● **Instruction**
Add 117 to every coordinate in the answers, then write out the records again, requests included, starting at the line containing "Task: Click the slide title 软件定义汽车下的软硬件协同发展策略" and ending with the line containing "tap(19, 256)". Leave the pictures out of your answer.

Start Dataset records

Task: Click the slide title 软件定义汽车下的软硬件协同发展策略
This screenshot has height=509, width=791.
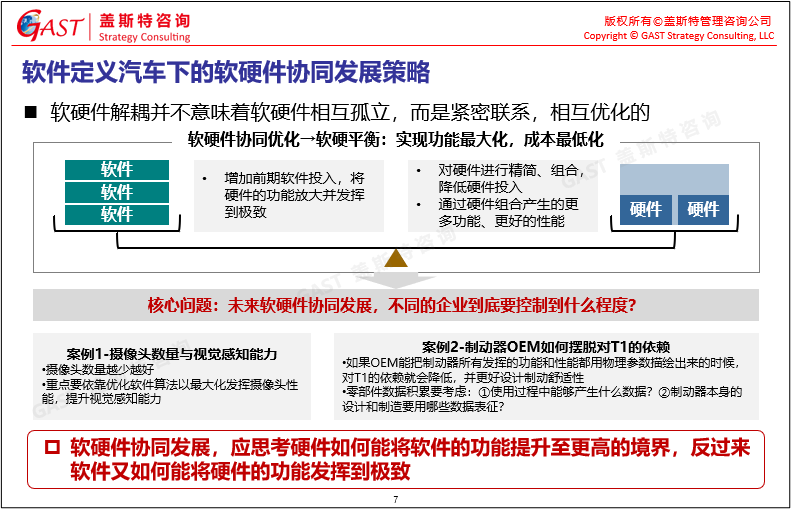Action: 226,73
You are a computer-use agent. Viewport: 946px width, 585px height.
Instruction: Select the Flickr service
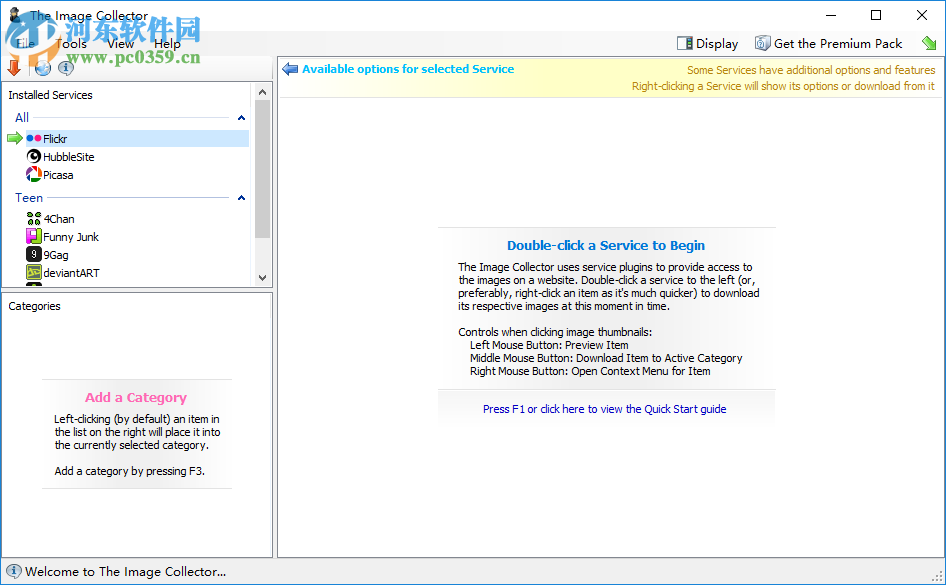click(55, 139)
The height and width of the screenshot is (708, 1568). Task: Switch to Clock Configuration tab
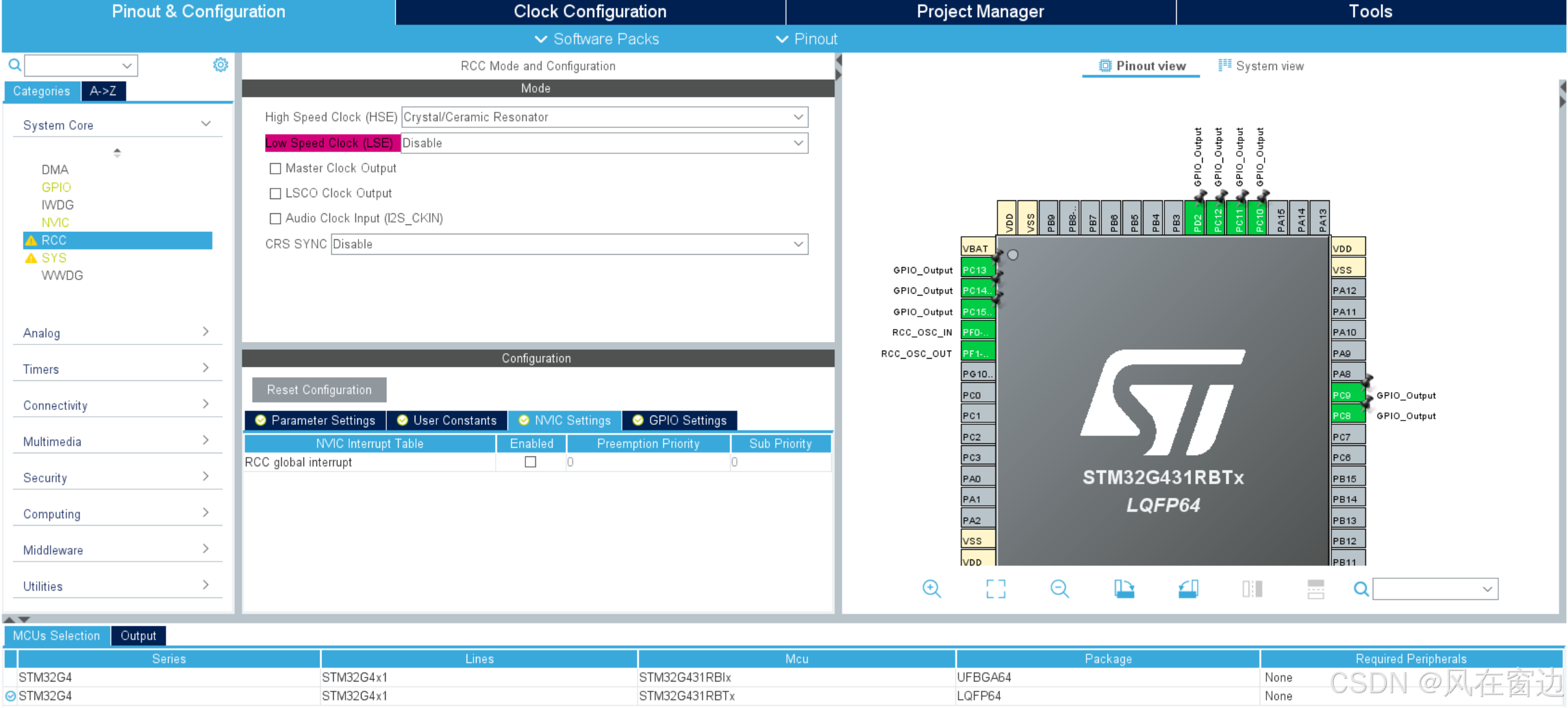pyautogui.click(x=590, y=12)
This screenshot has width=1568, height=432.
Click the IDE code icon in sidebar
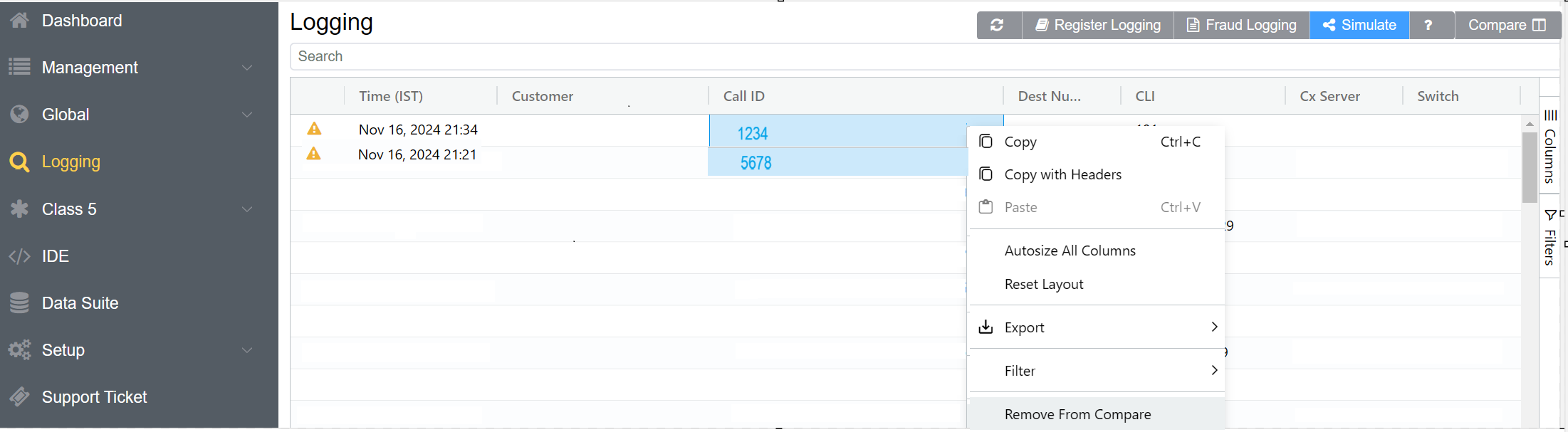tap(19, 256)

End Dataset records
Start Dataset records

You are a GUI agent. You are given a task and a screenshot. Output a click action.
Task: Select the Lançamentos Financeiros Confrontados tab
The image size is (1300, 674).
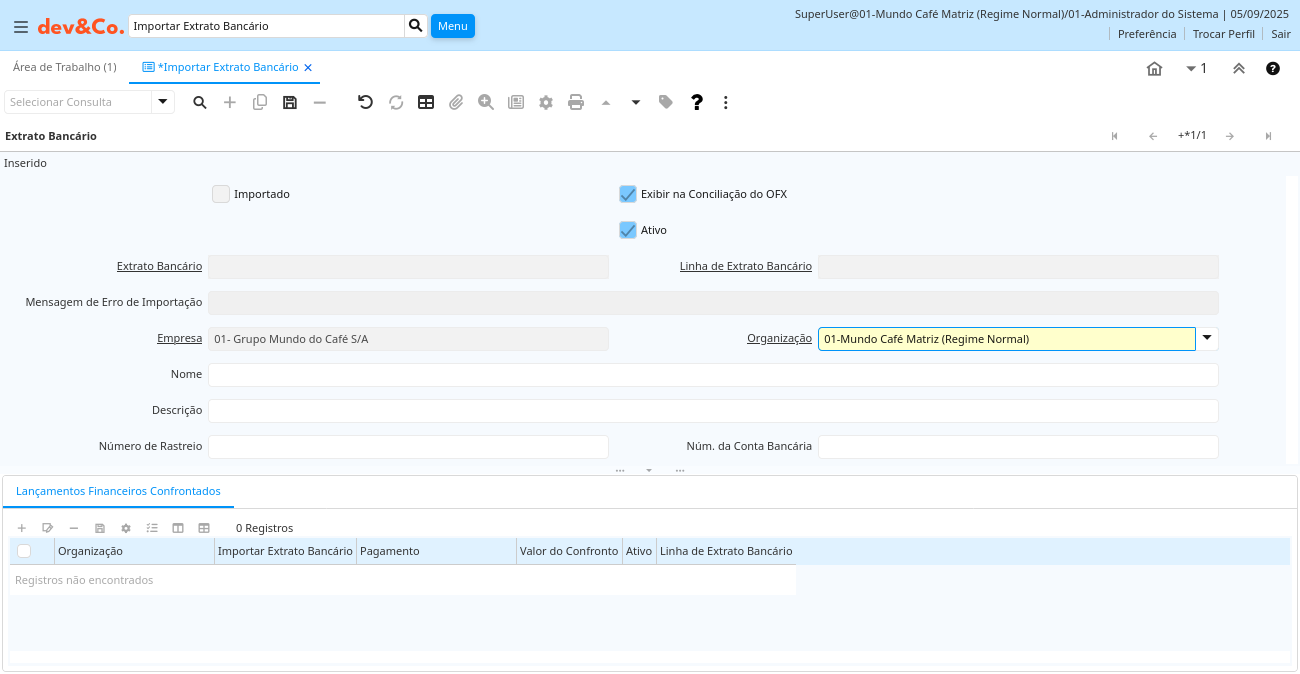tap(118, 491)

End Dataset records

● **Answer for this exercise**
Task: Click the slide title 软件定义汽车下的软硬件协同发展策略
This screenshot has height=509, width=791.
Action: 343,190
You are a computer-use agent. Viewport: 946px width, 585px height.
Instruction: Select the Flickr service
click(172, 256)
The height and width of the screenshot is (708, 1568). Task: Switch to Clock Configuration tab
pyautogui.click(x=707, y=129)
This screenshot has width=1568, height=432.
Click the IDE code icon in sidebar
tap(136, 373)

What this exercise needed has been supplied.